Sie erklärt, warum dieses Thema in der Ausbildung fehlt, welche Schmerzpunkte die manuelle Buchung (wie bei einem 400-Millionen-Euro-Depot) verursacht und wie sie aus diesem Problem eine automatisierte Kooperations-Lösung entwickelt hat. Stephanie Müller analysiert, warum Kanzleien hier oft kapitulieren, welche Risiken falsche "Praktiker-Lösungen" bergen und wie ihre Software Kanzleien entlastet.
Highlights dieser Folge:
- Das 400-Millionen-Depot: Warum die manuelle Buchung von Wertpapieren (Kauf, Verkauf, Dividenden, Bewertung) extrem aufwändig und fehleranfällig ist.
- Problem & Rendite: Wenn die hohen Steuerberater-Kosten für die Buchhaltung die Depot-Rendite des Mandanten zunichtemachen.
- Die Subcontracting-Lösung: Wie Kanzleien die Wertpapier-Buchhaltung über ein Kooperationsmodell (inkl. Haftungsübernahme) auslagern können.

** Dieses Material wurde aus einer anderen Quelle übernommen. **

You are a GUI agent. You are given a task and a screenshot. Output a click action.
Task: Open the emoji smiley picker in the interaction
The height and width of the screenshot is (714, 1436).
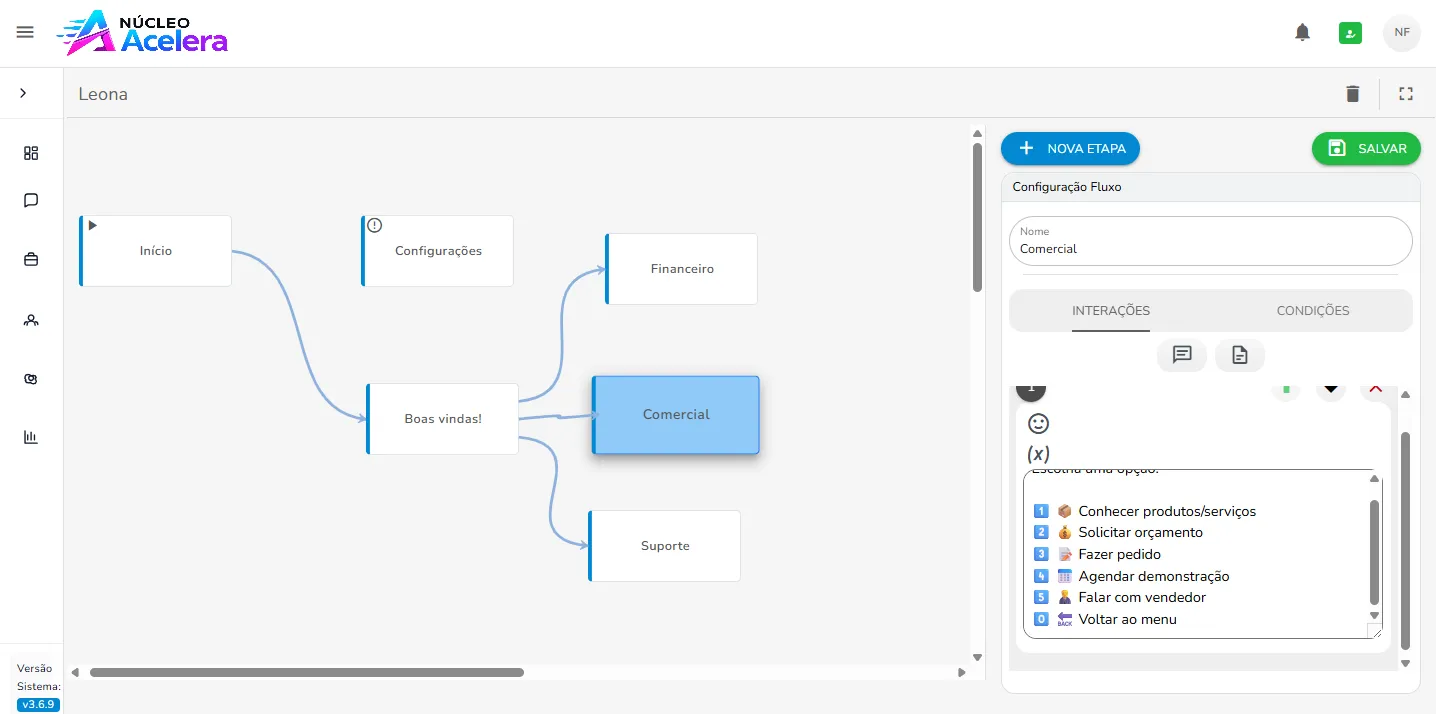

- Von Broker zu DATEV: So funktioniert die automatisierte Erstellung fertiger DATEV-Buchungssätze (laufende Buchhaltung, HGB/StB-Abschlussbuchungen & Kontenbeschriftung).
- Digitalisierungstipp: Warum ein engagierter Mitarbeiter und ein aufgeschlossener Mandant der Schlüssel für eine erfolgreiche, schrittweise Digitalisierung sind.
Stephanie Müller leitet die 100% digitale Kanzlei VM Finovia in München und hat mit sechs weiteren Berufskollegen die Lineo Finance GmbH gegründet, um Kanzleien genau bei diesem Problem zu unterstützen.